Export Multiple Tables to Parquet Files in Azure Synapse Analytics

10 . 07 . 202028 . 04 . 2021

Today you’ll see how to export multiple tables to Parquet files in Azure Data Lake Storage with Azure Synapse Analytics Workspaces using Azure Data Factory.

I will run you through how to export the tables from a Adventure Works LT database to Azure Data Lake Storage using Parquet files. This tutorial is valid for Azure Data Factory in Azure Synapse Analytics Workspaces or standalone service.

Table of Contents

Pre-requirements

Before you begin, in order to best benefit from this tutorial, I suggest that you have a look at my previous blog first here.

Are we doing incremental loads? Not at this stage, but look for this topic in upcoming blog posts.

Modify Parquet Dataset

To start, the first thing you need to do is modify your destination parquet dataset to be more generic by creating a FileName parameter.

Add a parameter

Modify the file name using dynamic content.
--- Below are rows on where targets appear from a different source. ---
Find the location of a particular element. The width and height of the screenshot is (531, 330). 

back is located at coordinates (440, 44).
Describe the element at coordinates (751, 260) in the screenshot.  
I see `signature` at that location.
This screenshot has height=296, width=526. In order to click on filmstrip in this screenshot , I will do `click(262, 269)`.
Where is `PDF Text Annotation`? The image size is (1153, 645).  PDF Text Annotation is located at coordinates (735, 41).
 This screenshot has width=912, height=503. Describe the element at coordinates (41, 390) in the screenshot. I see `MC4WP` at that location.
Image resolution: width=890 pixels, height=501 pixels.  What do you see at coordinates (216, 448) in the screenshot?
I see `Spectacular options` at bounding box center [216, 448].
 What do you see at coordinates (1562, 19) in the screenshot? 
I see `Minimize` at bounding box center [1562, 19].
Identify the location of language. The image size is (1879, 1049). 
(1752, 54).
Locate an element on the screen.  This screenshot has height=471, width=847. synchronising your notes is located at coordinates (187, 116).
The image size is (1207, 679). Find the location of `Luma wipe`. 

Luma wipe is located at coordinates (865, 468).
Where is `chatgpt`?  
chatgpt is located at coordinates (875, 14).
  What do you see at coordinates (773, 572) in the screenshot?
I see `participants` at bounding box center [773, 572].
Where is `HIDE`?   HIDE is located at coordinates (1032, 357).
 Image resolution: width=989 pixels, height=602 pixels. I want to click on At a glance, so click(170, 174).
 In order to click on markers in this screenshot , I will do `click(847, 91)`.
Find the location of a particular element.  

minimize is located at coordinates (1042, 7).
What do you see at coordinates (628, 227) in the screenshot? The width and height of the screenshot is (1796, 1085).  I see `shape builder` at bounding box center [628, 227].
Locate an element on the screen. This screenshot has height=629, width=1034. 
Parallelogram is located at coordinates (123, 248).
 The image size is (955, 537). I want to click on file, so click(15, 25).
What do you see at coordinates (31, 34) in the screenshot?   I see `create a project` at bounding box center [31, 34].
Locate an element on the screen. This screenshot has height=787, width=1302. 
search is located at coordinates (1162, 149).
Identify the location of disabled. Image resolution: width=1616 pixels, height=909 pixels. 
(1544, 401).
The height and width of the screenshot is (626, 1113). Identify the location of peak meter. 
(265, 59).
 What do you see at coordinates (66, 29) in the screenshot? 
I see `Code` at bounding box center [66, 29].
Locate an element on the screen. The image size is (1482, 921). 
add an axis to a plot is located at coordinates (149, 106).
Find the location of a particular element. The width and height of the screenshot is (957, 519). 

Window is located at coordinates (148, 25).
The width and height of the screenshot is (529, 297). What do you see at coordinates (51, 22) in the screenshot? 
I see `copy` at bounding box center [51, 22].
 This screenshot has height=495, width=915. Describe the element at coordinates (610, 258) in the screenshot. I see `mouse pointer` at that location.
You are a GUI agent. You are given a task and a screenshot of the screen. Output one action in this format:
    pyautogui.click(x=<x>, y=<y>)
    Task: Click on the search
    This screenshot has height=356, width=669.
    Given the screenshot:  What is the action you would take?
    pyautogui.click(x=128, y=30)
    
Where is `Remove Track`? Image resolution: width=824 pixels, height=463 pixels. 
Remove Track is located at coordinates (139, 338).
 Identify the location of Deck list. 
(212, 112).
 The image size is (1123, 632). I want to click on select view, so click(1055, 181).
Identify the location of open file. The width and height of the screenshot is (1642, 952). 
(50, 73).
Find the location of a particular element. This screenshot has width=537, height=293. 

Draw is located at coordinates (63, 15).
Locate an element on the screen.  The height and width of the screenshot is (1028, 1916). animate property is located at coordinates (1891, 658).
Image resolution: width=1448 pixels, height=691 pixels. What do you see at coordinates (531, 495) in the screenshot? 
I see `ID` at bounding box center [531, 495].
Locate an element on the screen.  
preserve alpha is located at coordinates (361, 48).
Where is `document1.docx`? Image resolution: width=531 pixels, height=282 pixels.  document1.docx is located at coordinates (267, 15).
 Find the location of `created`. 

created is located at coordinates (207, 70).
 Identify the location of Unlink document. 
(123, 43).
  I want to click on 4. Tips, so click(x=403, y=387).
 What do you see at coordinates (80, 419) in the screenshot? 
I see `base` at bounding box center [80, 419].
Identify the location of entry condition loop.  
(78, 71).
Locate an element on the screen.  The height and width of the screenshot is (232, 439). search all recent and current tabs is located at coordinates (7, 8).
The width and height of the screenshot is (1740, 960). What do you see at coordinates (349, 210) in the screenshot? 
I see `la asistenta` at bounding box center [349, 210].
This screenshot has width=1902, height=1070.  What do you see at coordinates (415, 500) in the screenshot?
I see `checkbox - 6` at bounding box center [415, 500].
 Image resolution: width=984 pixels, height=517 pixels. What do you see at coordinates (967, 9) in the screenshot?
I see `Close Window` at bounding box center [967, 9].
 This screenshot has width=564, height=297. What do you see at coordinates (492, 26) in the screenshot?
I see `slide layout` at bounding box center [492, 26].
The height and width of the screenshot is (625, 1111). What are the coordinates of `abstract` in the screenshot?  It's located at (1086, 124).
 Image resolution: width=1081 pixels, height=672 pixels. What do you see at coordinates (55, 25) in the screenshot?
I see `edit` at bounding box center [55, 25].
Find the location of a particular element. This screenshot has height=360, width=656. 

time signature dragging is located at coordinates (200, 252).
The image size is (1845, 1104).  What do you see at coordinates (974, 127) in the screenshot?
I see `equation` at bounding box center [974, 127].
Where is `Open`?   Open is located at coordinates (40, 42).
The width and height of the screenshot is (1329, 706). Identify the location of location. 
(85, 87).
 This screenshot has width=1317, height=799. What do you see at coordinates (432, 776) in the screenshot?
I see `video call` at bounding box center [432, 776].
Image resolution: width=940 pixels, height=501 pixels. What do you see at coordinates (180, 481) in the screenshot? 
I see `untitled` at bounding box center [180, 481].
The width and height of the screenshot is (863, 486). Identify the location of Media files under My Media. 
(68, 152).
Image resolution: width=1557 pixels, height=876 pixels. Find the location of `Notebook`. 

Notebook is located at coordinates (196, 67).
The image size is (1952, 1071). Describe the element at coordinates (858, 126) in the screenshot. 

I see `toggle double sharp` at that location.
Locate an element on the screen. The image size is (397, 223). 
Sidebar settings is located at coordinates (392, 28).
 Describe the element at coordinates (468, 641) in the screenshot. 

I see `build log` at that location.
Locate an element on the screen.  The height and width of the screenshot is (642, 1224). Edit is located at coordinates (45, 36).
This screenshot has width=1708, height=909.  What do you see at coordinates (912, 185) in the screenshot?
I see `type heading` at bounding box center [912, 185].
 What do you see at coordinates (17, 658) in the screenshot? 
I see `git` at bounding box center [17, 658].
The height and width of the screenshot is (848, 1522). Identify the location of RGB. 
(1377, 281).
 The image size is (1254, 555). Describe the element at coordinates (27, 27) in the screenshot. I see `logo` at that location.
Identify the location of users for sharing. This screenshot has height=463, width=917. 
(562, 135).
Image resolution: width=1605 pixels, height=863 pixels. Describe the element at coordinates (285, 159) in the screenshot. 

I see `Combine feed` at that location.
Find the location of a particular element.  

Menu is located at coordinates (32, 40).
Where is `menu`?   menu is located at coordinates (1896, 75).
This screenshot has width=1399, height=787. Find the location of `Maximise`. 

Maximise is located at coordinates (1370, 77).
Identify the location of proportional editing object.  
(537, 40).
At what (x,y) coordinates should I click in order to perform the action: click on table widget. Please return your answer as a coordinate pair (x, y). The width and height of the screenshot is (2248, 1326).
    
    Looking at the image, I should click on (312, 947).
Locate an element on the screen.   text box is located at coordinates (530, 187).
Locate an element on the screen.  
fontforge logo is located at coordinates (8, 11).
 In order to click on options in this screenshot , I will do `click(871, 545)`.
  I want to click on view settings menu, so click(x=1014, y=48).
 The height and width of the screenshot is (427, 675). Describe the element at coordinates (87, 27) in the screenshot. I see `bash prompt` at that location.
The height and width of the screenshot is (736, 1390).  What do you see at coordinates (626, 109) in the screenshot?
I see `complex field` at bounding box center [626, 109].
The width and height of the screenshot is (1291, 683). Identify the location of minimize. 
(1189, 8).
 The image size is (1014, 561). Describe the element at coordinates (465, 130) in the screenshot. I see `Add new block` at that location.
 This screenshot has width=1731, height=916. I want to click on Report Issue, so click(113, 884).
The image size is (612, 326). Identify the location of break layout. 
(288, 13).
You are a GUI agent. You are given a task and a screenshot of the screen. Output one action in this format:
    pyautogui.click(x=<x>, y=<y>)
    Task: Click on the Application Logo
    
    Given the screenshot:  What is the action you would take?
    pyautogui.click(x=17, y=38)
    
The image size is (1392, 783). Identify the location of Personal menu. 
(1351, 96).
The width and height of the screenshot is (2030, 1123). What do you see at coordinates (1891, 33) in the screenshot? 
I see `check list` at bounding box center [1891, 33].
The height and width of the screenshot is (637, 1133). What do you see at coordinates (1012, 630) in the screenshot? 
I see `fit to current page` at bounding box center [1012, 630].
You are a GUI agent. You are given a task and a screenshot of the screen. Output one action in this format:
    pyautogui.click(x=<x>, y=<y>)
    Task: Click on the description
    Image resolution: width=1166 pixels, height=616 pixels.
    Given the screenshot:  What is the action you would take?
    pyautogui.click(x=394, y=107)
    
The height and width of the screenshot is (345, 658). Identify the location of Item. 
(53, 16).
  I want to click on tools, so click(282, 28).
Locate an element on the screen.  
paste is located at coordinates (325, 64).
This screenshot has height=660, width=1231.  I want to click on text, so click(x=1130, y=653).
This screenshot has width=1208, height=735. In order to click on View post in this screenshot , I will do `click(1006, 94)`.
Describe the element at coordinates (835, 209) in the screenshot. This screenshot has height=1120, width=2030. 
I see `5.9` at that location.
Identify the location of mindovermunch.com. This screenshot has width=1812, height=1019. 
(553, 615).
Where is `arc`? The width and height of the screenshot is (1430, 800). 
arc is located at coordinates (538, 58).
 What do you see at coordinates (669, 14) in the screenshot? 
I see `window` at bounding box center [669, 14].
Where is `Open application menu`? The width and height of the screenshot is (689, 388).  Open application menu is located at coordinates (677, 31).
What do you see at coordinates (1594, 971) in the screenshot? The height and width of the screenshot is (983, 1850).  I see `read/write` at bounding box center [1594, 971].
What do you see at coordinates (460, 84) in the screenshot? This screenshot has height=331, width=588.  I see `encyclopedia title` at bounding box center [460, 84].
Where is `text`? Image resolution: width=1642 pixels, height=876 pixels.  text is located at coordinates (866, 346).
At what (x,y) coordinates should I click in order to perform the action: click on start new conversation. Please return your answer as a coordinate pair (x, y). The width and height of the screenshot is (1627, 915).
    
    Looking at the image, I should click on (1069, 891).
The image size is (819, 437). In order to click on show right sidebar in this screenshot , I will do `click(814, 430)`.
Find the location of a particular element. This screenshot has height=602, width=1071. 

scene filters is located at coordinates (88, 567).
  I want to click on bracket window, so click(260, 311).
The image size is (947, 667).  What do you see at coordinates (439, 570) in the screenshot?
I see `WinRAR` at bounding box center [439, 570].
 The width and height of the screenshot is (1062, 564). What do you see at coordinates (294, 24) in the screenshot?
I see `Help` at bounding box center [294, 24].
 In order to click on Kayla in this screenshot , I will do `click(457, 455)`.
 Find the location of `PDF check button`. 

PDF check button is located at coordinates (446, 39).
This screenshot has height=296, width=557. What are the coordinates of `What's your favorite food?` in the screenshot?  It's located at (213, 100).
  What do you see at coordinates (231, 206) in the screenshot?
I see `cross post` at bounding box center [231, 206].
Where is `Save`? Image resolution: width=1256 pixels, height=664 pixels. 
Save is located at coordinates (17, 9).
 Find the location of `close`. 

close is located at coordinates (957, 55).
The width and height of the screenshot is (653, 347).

The file format is FileName_yyyyMMdd.parquet and the folder location is:

Dlfs
- Demos
  - AdventureWorks
    - YYYY
      - YYYYMM
        YYYYMMDD

@{formatDateTime(utcnow(),'yyyy')}/@{formatDateTime(utcnow(),'yyyyMM')}/@{formatDateTime(utcnow(),'yyyyMMdd')}/@{concat(dataset().FileName,'_',formatDateTime(utcnow(),'yyyyMMdd'),'.parquet')}

Modify Pipeline

One of the most amazing features in Azure Data Factory is that parallelism is enabled by default. Working with multiple data inputs and outputs is really easy using dynamic expressions.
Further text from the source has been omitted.